まあ、私が新入生と分かった瞬間から、この会話の間、彼女達の眼中に私の存在は無いも同然なので、案外通れるかもしれないが…
私が下を向いて強行突破を本気で考え始めた時。
「そろそろ戻るか」
唐突に、興味を無くしたかのような声音で神楽坂 晃はそう述べた。
(やた!やっと通れる♪)
喜びに私はがばっと顔を上げた。

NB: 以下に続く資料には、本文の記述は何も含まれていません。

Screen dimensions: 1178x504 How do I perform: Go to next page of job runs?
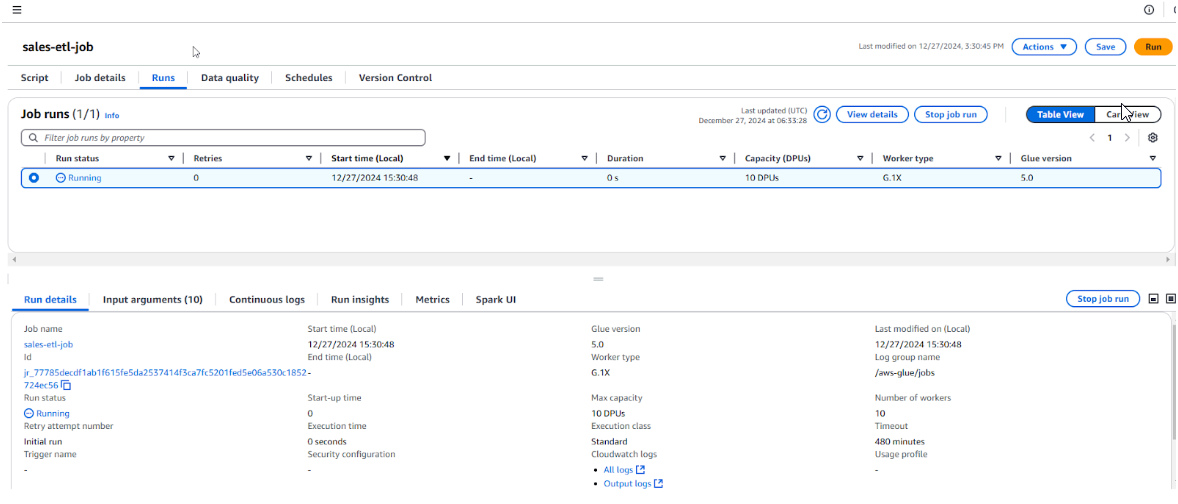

が、
…ゾクッ…
よく分からない悪寒を感じ、固まった。
彼は私をひたと見つめ、黒い笑みを浮かべていたのだ。
まるで、目の前の玩具が愉しめるかどうか、値踏みしているような視線。
ゴクッと私は生唾を飲んだ。
さっきより一段と煩いハズの女子の声がやけに遠く感じる。
彼は声音とは裏腹に、私から興味を失ったわけではなかったのだ。
「エイプリル・フールに入って来たInvited Girl。
一応、候補に加えておくか 」
彼が呟くのが聞こえる。
同時に歩を進め、彼は私の右側に立った。
心得たように私の左側に深貝 衛が立つ。
「これは仮契約だ」
二人の顔がだんだんと私の両頬にスローモーションのように近付いてくる。
Invited Girl? 候補?
何の事だかまったく分からない。
ただこの現状から、仮契約に何をされるのか、それだけは理解することが出来た…。